EDA in R - Introduction

This corresponds to the DataCamp Exploratory Data Analysis in R course.

It helps us understand how multiple variables are related to each other.

Concepts

Marginal: the chance that of an event happening. Example: what are the chances of a heads on a coin flip, given that we had just had a head. It is still 50%.

Conditional: If A, then the proportion of B changes. Example: If a person is a man, then they are more likely to be tall.

Step 1: Understand your data

Visualize Categorical data

Categorical data is generally stored as text values. They can be encoded with numbers, but there should be no significance to the range between different values.

Examples of categorical data would be:

  • Gender (m/f)
  • State (WV, CA, …)
  • Grade level
  • Zipcode

Clean unique values

Start by evaluating for bad categories or na values.

library(tidyverse)

# Bad tibble
t_raw <- tibble(
            person = c('Bob', 'Bob', 'Bob', 'Sue', 'Sue', NA, 'Su'), 
            group = c('Group A', 'Group B', 'A', 'a', 'b', NA, ''))
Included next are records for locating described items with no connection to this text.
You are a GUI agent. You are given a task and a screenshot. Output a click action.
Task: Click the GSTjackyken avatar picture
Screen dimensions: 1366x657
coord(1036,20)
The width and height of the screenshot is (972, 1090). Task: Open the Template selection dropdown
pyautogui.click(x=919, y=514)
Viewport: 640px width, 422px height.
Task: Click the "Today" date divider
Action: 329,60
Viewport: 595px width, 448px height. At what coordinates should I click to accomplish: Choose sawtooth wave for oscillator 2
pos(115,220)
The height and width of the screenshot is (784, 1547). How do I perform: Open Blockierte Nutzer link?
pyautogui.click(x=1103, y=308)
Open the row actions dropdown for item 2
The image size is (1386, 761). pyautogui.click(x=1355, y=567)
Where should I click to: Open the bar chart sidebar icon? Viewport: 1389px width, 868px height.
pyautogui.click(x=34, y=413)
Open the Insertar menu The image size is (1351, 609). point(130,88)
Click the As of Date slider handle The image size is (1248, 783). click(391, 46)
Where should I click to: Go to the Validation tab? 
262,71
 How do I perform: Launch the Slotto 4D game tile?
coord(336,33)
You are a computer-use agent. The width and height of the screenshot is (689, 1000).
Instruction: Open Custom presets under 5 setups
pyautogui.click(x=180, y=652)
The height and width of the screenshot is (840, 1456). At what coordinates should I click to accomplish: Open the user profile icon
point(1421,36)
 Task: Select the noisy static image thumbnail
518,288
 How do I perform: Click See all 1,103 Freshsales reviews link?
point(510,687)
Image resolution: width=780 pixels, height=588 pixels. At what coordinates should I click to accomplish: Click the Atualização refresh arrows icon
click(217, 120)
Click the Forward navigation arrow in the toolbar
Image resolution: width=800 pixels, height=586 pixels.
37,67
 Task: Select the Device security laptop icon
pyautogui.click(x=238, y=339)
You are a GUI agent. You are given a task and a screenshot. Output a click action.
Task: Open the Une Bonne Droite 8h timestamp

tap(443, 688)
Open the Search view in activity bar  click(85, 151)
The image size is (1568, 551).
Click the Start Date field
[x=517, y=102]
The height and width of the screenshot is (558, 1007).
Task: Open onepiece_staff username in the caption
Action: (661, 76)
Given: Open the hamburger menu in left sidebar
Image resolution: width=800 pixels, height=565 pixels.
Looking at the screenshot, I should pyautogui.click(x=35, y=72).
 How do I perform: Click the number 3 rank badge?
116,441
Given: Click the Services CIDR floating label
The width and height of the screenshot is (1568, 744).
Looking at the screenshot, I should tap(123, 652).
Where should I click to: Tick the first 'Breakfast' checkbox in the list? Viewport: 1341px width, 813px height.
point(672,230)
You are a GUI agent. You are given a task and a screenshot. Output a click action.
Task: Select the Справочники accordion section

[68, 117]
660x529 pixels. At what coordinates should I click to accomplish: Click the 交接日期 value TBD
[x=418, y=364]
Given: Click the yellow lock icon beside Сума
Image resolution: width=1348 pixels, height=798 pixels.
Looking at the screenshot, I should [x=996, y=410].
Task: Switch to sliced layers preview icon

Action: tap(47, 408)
# Fixes stored as data, rather than code.
t_fix = tibble(
  from = c('Group A', 'Group B', 'A', 'a', 'b' ),
  to = c('a', 'b', 'a', 'a', 'b')
)

# Simple fixes
# 
# Clean up with filter / mutate
# Use !is.na to only return fields with values
# Use "" to filter for blank fields
# Use mutate and ifelse to convert from bad values to good values
t1 <- t_raw %>% 
  filter(!is.na(person), 
         !is.na(group),
         group != '') %>% 
  mutate(person = ifelse(person == 'Su', 'Sue', person))

# Join fix
t2 <- t1 %>% 
  left_join(t_fix, by = c('group' = 'from')) %>% 
  mutate(group = to,
         to = NULL)

print(t2)

Find unique items and counts

Remove or group low-count items. View both absolute count and proportions

library(tidyverse)

# Change printout to simplify output
options(scipen = 999, digits = 3)

t <- tibble(x = c('Bob', 'Bob', 'Bob', 'Sue', 'Sue', 'Dave', 'Bob'),
            region = c('A', 'B', 'B', 'A', 'A', 'B', 'C'))

# Print normal table
table(t$x, t$region)
##       
##        A B C
##   Bob  1 2 1
##   Dave 0 1 0
##   Sue  2 0 0
# remove
t_fixed <- t %>% 
  filter(!x %in% c('Dave', 'Bob'))

# Print table of % (of total)
#   For 2nd argument, 
#     NA: % of total
#     1: % of row
#     2: % of column
prop.table(table(t$x, t$region))
##       
##            A     B     C
##   Bob  0.143 0.286 0.143
##   Dave 0.000 0.143 0.000
##   Sue  0.286 0.000 0.000

Convert text into numeric variables

Convert textual values into numbers, where it makes sense with the underlying data.

library(tidyverse)

# Bad tibble
t_raw <- tibble(
            sales_rank = c('Rank 1', 'Rank 2', 'Rank 3'),
            level = c('a', 'b', 'c')
          )

# Conversion table or ifelse
t_fix = tibble(
  from = c('a', 'b', 'c'),
  to = 1:3
)

t1 <- t_raw %>% 
  mutate(sales_rank = as.numeric(substr(sales_rank, 6, 6)))

# Join fix
t2 <- t1 %>% 
  left_join(t_fix, by = c('level' = 'from')) %>% 
  mutate(level = to,
         to = NULL)

print(t2)

Charts

Bar charts are very useful for categorical data. You can show the basic value as the x or the y, and then use color or facets to break down further categories.

library(tidyverse)

t <- tibble(person = c('Bob', 'Bob', 'Bob', 'Sue', 'Sue', 'Sue', 'Bob'),
            region = c('A', 'B', 'B', 'A', 'A', 'B', 'B'),
            year = c(1, 1, 1, 1, 2, 2, 2))

ggplot(data = t) +
  geom_bar(mapping = aes(x = person, fill = region)) +
  facet_wrap( ~ year)

Vizualize Continuous data

Continuous data is numeric information, where the difference between values is meaningful. You can typically measure this data at different levels of precision (ie., age in years, age in months, age in days, …)

Examples:

  • Weight
  • Price
  • Height

Remove outliers

We often have to clean up values.

Start by looking at the data with a histogram to get a general idea of its shape. Think about if it appears to have a normal distribution.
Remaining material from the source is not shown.